During one update, a node rebooted and came up with networking misconfigured due to an interface rename. Corosync failed. The node was “down” from the cluster’s perspective. But the team had evacuated workloads already. So there was no customer impact, only engineer pride impact.

They used console access to compare interface names, fixed the bridge ports, restarted corosync, and rejoined cleanly. The postmortem was almost boring: “interface name changed; we validated pre/post; no workload impact.” Boring is the goal. Drama is not a KPI.

That same boring discipline made the fix safe: no forced imports, no random reboots, no hasty quorum changes. Just controlled steps and verification at each stage. The most impressive incident response is the one nobody outside the team notices.

FAQ

1) Should I roll back the kernel or reinstall Proxmox?

Roll back the kernel first. Reinstalling Proxmox is last-resort and often unnecessary. A working older kernel plus repaired boot artifacts solves a large fraction of “failed after update” cases.

2) Can I safely remove the broken kernel package?

Yes, but only after you have confirmed stable boot with another kernel and you have enough /boot space. Use package tools, not manual deletion in /boot. Keep at least one fallback kernel installed.

3) My node boots, but the Proxmox UI is unreachable. Are my VMs dead?

Not necessarily. Check systemctl status pveproxy and also check VM processes via qm list (if available) or ps. The UI is a service; it can die while QEMU keeps running.

4) ZFS pool won’t import automatically after reboot. What’s the most common cause?

Hostid/cachefile issues and device naming changes. Import the pool explicitly, set the cachefile, and ensure the hostid is stable and intentional.

5) Is it safe to force-import a ZFS pool?

Sometimes. But it’s also a great way to convert uncertainty into consequences. If there’s any chance the pool is imported elsewhere or was moved between hosts, import read-only first and verify.

6) How do I know if /boot being full caused my failure?

Check df -h /boot. If it’s above ~90% and you recently installed kernels, you likely have incomplete initramfs images or failed postinst scripts. Rebuild initramfs after freeing space.

7) What’s the safe order to bring cluster services back?

Networking first (the interface corosync binds to must be up), then start corosync, then pve-cluster, then confirm /etc/pve is mounted, then check pve services.

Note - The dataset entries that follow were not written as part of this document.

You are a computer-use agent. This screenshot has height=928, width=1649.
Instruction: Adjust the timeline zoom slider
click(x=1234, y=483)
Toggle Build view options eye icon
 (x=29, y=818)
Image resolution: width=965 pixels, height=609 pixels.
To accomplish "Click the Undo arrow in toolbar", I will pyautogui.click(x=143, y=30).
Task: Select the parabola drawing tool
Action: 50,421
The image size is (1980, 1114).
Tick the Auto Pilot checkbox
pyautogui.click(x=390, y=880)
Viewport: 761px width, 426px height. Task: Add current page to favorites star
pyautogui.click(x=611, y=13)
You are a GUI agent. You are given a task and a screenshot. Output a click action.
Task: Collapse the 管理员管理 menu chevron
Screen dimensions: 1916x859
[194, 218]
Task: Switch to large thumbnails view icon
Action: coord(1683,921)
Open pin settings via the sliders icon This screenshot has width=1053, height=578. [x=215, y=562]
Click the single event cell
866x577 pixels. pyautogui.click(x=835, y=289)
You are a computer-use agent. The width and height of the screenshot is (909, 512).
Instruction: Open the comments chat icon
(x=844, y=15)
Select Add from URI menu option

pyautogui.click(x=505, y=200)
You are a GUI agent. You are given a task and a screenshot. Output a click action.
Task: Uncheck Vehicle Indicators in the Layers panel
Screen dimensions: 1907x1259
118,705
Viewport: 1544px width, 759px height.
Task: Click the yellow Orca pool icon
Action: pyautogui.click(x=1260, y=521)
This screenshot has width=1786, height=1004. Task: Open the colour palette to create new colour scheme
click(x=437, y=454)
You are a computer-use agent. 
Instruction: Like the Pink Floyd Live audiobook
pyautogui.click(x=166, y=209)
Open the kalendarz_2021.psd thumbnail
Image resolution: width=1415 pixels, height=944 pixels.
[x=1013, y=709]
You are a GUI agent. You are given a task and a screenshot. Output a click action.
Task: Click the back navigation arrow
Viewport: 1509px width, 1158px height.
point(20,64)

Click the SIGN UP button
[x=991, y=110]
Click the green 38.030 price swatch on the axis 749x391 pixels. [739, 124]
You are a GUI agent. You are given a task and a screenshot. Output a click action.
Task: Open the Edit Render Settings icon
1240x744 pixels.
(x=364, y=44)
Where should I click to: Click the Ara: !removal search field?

8) Can I run a Proxmox node “standalone” if the cluster is broken?

Temporarily, yes, by stopping cluster services. But you’re opting out of cluster-managed configuration and safety rails. Use it to recover data or stabilize the node, then rejoin properly.

9) Why did a kernel update break networking?

Driver regressions, firmware interactions, or interface renaming. The kernel is the hardware contract. When that contract changes, your bridge/bond setup can fail in surprising ways.

10) If I fix boot, how do I prevent this next time?

Stage updates one node at a time, keep fallback kernels, monitor /boot space, validate initramfs generation, and test console access before you need it.

Conclusion: next steps you should actually do

To recover a Proxmox node after a bad update, prioritize reversibility: boot an older kernel, pin it, rebuild initramfs, and only then repair GRUB/EFI if needed. Validate storage import/activation before you touch cluster membership. Bring networking up before corosync. And don’t “force” anything until you’ve proven you’re operating on the right disks in the right place.

Next steps that pay for themselves:

Keep at least two working kernels installed and ensure /boot has headroom.
Test iKVM/IPMI console access quarterly, not during a crisis.
Document storage ownership (which pools live where) and prefer stable by-id device paths.
Adopt a one-node-at-a-time update workflow with VM evacuation and a real validation checklist.

If you do those four things, the next “failed after update” event becomes a 20-minute rollback, not a long weekend with increasingly creative swearing.